The role of TNF in in vitro and in vivo models of neurodegeneration

Abstract

Using our novel engineered dominant negative Tumor Necrosis Factor variants (DN-TNFs) in models of Parkinson’s Disease (PD) and Alzheimer’s Disease (AD), we are identifying TNF-dependent signaling mechanisms that elicit death of DA neurons as well as TNF-dependent microglial activities that exacerbate amyloid beta-associated neurotoxicity and death of cholinergic neurons.
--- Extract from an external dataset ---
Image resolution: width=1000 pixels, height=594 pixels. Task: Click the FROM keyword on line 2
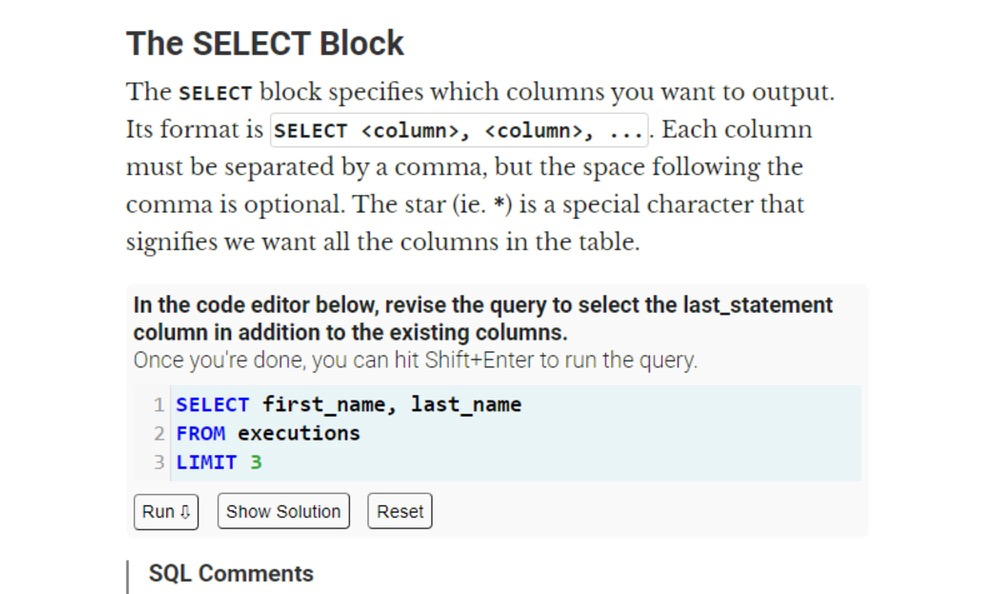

In mouse models of AD, peripheral inflammation (LPS) exacerbates amyloid and tau pathology in hippocampus; we investigated whether blocking soluble TNF signaling with the infusion of DN-TNFs could block the progressive neuropathology or ameliorate the LPS effects. Inhibition of TNF signaling in vitro with DN-TNFs attenuates LPS- induced microglia activation and loss of DA neurons; delayed TNF inhibition still rescues DA neurons and provides more robust rescue than anti-oxidant pretreatment. Experiments are underway to investigate which signaling pathways transduce the neuroinflammatory and neurotoxic effects of TNF. In vivo, unilateral intrastriatal injections of 6-OHDA or intranigral chronic low dose LPS infusion result in a 70–80% loss of ipsilateral nigral DA neurons. Co-administration of DN-TNFs on the lesion side reduces neuronal loss by half and attenuates ipsiversive circling behavior. These results suggest that targeting the TNF pathway may be a reasonable therapeutic approach to halt or slow the progressive loss of DA neurons in PD. Funding by MJ Fox Foundation, American Health Assistance Foundation, and The University of Texas Southwestern Medical Center at Dallas Alzheimer’s Disease Center; NIH,NIA P30AG12300.